■多岐にわたる「レトロゲーム」のニーズ

 岡嶋さんいわく、レトロゲームのコレクターの多くは「美品」を求める傾向が強いそう。ただ、ソフト、箱、取扱説明書などがキレイな状態でそろったものはなかなかレアな存在。そのため、バラバラに購入する人も少なくないのだとか。

「まずロムだけを購入して、箱付きがあったらまた購入して、キレイな説明書が見つかったらそれを買って……と、コレクションをアップデートしていく方も多いんです。だから、箱だけでも説明書だけでも、ニーズがあるんですよ」

 最近は、「動かないゲーム機でも買い取ります」みたいな広告もよく目にしますが、ハードオフでも動かないハードや反応しないソフトを買い取っているんですか?

「もちろんです。動かなくても汚くても、大丈夫です」

 ソフトの箱や説明書はまだわかりますが、なぜ壊れて動かないものにニーズがあるのか……。岡嶋さんに聞いてみると、意外な答えが返ってきました。

「それでも売れるからです。その要因のひとつとして、個人で修理してしまう人が増えたことがあるのではないでしょうか。昔だったら機械に詳しい人でなければ修理なんてできませんでしたが、最近では、Youtubeにハードやソフトの直し方の動画をあげている人がけっこういますよね。その影響で、自分で直してみようという方が増えたんだと思います」

 ハードオフといえば、動作が保証されていない商品を扱う「ジャンクコーナー」が名物ですが、そんなレトロゲーム人気に後押しされてか、ジャンクコーナー人気も上昇中なのだとか。ちなみに、自分の名前が書いてあるソフトでも、ちゃんと買い取ってくれるそうです。

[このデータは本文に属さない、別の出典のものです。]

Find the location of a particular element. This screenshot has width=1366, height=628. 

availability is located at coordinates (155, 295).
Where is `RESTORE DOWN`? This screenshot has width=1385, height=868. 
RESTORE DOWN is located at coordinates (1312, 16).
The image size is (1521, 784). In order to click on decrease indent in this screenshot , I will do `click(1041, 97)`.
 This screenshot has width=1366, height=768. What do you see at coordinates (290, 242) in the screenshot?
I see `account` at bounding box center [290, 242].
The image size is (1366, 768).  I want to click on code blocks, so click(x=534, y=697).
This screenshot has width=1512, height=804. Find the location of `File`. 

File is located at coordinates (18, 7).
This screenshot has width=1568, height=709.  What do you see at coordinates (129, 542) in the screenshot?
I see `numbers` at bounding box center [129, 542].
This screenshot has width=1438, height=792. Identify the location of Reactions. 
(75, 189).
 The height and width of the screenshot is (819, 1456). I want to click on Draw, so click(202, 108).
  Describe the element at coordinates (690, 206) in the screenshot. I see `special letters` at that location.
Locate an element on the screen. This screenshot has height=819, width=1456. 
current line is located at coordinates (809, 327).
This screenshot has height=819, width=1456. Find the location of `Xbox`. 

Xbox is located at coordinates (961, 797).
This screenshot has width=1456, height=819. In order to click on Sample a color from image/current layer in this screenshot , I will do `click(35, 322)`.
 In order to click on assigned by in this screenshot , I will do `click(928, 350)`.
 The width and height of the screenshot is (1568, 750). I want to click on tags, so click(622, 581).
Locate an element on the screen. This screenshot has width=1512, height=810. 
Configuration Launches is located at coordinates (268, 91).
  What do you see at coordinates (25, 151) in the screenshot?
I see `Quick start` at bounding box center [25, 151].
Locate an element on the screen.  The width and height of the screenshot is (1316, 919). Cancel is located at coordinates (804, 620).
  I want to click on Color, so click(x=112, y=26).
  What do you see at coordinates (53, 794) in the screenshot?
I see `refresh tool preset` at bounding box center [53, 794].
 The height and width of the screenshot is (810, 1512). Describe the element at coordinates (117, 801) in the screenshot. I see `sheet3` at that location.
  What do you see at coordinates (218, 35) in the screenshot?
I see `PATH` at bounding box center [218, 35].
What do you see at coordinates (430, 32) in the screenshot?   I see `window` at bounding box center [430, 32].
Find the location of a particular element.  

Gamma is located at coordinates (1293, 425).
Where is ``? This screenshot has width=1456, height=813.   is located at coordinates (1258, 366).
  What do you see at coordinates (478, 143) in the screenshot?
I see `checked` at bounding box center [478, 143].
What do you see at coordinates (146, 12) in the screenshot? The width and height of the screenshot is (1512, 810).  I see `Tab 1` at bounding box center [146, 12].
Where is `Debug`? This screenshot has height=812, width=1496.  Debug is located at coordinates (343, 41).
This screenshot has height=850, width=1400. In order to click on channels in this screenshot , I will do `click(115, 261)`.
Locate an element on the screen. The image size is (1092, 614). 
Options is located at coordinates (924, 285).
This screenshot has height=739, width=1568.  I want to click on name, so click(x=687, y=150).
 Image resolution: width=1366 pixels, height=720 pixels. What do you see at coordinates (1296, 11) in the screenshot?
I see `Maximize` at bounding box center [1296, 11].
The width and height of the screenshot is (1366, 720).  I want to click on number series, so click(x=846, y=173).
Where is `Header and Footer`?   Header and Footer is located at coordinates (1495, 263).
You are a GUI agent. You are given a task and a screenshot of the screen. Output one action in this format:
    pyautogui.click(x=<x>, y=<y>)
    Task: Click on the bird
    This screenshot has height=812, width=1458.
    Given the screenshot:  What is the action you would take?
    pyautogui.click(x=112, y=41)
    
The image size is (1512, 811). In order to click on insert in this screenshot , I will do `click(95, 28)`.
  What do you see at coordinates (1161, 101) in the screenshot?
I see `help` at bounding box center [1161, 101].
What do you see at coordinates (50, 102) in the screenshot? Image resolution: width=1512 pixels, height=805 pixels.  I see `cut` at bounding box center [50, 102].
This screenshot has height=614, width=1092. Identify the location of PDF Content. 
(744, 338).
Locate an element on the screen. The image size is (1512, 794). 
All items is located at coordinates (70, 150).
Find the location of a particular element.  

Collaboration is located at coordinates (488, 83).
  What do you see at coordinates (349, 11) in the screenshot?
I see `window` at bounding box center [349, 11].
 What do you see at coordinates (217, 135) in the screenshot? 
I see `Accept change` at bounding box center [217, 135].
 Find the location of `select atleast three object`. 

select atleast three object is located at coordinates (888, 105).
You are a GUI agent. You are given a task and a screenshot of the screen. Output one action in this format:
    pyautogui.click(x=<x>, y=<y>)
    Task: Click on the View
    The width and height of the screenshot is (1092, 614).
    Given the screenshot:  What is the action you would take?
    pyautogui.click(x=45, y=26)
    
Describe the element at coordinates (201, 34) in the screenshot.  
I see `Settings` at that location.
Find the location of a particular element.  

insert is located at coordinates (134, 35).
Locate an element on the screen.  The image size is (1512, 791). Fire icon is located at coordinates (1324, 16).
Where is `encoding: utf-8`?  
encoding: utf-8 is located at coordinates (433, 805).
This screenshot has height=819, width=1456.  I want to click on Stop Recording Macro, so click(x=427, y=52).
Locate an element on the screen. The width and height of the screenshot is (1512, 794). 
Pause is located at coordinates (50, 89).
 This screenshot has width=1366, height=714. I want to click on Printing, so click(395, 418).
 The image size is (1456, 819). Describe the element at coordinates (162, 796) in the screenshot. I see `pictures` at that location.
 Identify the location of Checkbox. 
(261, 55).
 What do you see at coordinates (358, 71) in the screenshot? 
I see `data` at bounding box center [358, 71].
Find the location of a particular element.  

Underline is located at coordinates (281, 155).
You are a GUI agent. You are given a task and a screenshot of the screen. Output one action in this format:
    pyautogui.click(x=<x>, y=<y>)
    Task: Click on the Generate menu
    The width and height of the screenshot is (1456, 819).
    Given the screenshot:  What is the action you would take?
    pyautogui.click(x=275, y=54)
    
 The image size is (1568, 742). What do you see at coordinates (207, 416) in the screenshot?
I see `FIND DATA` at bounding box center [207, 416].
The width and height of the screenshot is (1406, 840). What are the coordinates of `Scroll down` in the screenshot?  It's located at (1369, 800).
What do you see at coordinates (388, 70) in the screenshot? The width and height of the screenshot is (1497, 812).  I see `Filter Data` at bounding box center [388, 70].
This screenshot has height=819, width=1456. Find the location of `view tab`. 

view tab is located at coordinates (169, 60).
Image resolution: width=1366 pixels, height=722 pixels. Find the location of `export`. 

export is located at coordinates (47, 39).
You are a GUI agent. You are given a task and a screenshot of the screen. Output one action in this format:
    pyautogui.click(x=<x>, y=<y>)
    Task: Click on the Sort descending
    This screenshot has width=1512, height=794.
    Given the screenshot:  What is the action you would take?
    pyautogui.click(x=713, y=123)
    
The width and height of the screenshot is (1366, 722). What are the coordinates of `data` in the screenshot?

 コレクションやリサイクルなど、購買層のニーズはさまざまで、どんな商品でも売れてしまうほど盛り上がっているレトロゲーム市場。ただ、ここでもう一つ気になることがあります。新品のゲームと違い、すでに生産が終了しているゲームは再販されない以上、世の中にある数には限りがある。そして売れれば売れるほど絶対数は減っていき、その分、希少価値は高くなる一方のはず。はたして仕入れは人気に追いついているのか。さらに品切れになってしまうことはないのでしょうか。

「これだけ市場が盛り上がっているとはいえ、日本にまだまだレトロゲームが眠っています。都市部以外のエリアでは、昔お子さんが住んでいたお部屋から掘り出し物が見つかったり、ご実家を掃除した際にたくさんのゲームが出てきたりというケースがまだあるんですよ。とくに年配の方はゲーム体験をしていませんから、ゲームが売れるとは思っていない方も少なくないんです。でも最近では店で買い取りしていることに気付いて、持ち込んでくれる方も増えてきました。え、こんな値段になるの? って驚かれる方も多いですよ(笑)」

“ゲームが好きだから欲しい!”という健全な欲求が市場を動かし、今後も多くの人がレトロゲームを楽しめることを願わずにはいられません。

 

■プロフィール
株式会社ハードオフコーポレーション 執行役員
岡嶋雄一さん
直営店舗運営部部長。中古品の買取・販売店として、日本全国・海外に900を超える店舗を構えるハードオフグループの直営店を管轄。